*TASK DESCRIPTION*. Return every one of the records below word for word, changing nothing.

*EXERCISE INPUTS*.
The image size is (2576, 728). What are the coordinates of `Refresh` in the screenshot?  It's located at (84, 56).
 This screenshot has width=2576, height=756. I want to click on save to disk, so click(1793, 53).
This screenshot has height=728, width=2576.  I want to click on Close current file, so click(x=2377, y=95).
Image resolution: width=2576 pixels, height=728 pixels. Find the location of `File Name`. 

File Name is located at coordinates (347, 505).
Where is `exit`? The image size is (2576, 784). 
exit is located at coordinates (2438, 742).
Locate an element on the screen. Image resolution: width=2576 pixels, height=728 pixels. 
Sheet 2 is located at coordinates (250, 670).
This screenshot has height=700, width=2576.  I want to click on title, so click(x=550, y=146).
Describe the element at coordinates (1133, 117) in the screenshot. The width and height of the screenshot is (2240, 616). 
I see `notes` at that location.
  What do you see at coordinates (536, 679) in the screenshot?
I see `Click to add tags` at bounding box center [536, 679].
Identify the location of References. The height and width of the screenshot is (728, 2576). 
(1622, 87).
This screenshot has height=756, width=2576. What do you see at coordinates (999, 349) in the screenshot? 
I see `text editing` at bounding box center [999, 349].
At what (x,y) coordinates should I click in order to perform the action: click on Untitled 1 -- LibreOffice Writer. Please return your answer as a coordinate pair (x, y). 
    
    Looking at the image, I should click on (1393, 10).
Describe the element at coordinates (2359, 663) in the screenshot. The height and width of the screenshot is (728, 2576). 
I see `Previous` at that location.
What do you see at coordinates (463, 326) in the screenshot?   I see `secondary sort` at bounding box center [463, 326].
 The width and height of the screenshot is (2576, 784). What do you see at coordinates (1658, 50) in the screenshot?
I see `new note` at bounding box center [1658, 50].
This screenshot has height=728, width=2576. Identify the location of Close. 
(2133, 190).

*CORRECT RESPONSE*.
The image size is (2576, 728). What are the coordinates of `Refresh` in the screenshot?  It's located at (84, 56).
 This screenshot has width=2576, height=756. I want to click on save to disk, so click(1793, 53).
This screenshot has height=728, width=2576.  I want to click on Close current file, so click(x=2377, y=95).
Image resolution: width=2576 pixels, height=728 pixels. Find the location of `File Name`. 

File Name is located at coordinates (347, 505).
Where is `exit`? The image size is (2576, 784). 
exit is located at coordinates (2438, 742).
Locate an element on the screen. Image resolution: width=2576 pixels, height=728 pixels. 
Sheet 2 is located at coordinates (250, 670).
This screenshot has height=700, width=2576.  I want to click on title, so click(x=550, y=146).
Describe the element at coordinates (1133, 117) in the screenshot. The width and height of the screenshot is (2240, 616). 
I see `notes` at that location.
  What do you see at coordinates (536, 679) in the screenshot?
I see `Click to add tags` at bounding box center [536, 679].
Identify the location of References. The height and width of the screenshot is (728, 2576). 
(1622, 87).
This screenshot has height=756, width=2576. What do you see at coordinates (999, 349) in the screenshot? 
I see `text editing` at bounding box center [999, 349].
At what (x,y) coordinates should I click in order to perform the action: click on Untitled 1 -- LibreOffice Writer. Please return your answer as a coordinate pair (x, y). 
    
    Looking at the image, I should click on (1393, 10).
Describe the element at coordinates (2359, 663) in the screenshot. The height and width of the screenshot is (728, 2576). 
I see `Previous` at that location.
What do you see at coordinates (463, 326) in the screenshot?   I see `secondary sort` at bounding box center [463, 326].
 The width and height of the screenshot is (2576, 784). What do you see at coordinates (1658, 50) in the screenshot?
I see `new note` at bounding box center [1658, 50].
This screenshot has height=728, width=2576. Identify the location of Close. 
(2133, 190).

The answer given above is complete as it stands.